Stock markets, the Eurozone and the German economy, are all seeking guidance. In recent weeks, the stock market correction, the Italian fiscal conflict and a general cloud of negativism have all cast doubt about the future of the Eurozone growth cycle. At first glance, today’s Ifo drop seems to add to growing concerns. However, on second glance, the German economy provides some arguments in favour of a more nuanced assessment. In fact, today’s Ifo index is a perfect illustration of the current dichotomy between increasing fears about the future and solid growth at present. The high current assessment component points to continued strong growth at the start of the final quarter of the year, while weaker expectations perfectly illustrate increased worries.

Today’s Ifo index is a perfect illustration of the current dichotomy between increasing fears about the future and solid growth at present

The increased worries can easily be related to the fact that the German manufacturing industry has gradually and almost unnoticed shifted one gear lower. The Ifo index for the manufacturing sector has dropped since the start of the year, while at the same time, an inventory built-up in recent months combined with less new orders doesn't bode well for industrial production in the months ahead.

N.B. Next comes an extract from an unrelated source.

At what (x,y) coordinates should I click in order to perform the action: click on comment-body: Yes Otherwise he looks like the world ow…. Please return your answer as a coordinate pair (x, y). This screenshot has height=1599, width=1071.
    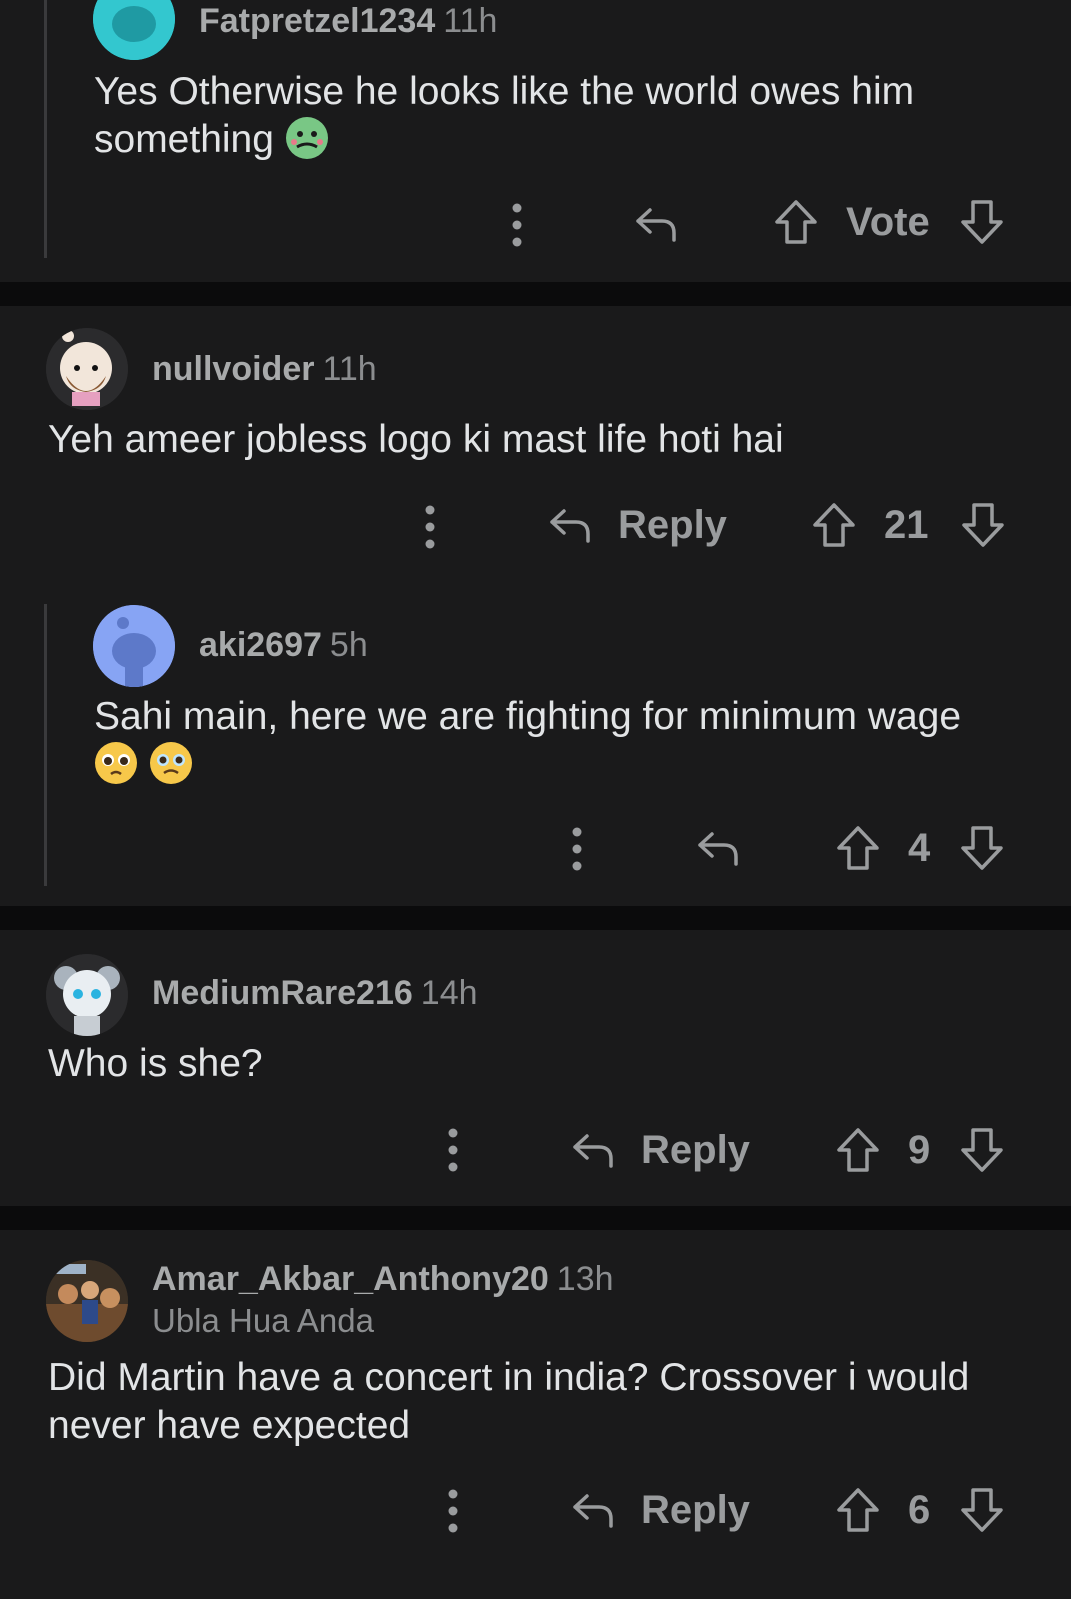
    Looking at the image, I should click on (544, 116).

Having said this, there is no reason, yet, to fall into severe depression. In fact, there is still a series of highly favourable circumstances, all being growth-supportive. Just think of low-interest rates, a weak euro and supply-side constraints. With credit growth to the corporate sector at its highest level since 2009, the domestic investment could still be the next “big growth thing”.

All of this means that the uncertainty and the unpleasant gut feeling will continue. At the same time, however, the present situation of the German economy is still better than the recent stock market correction might suggest.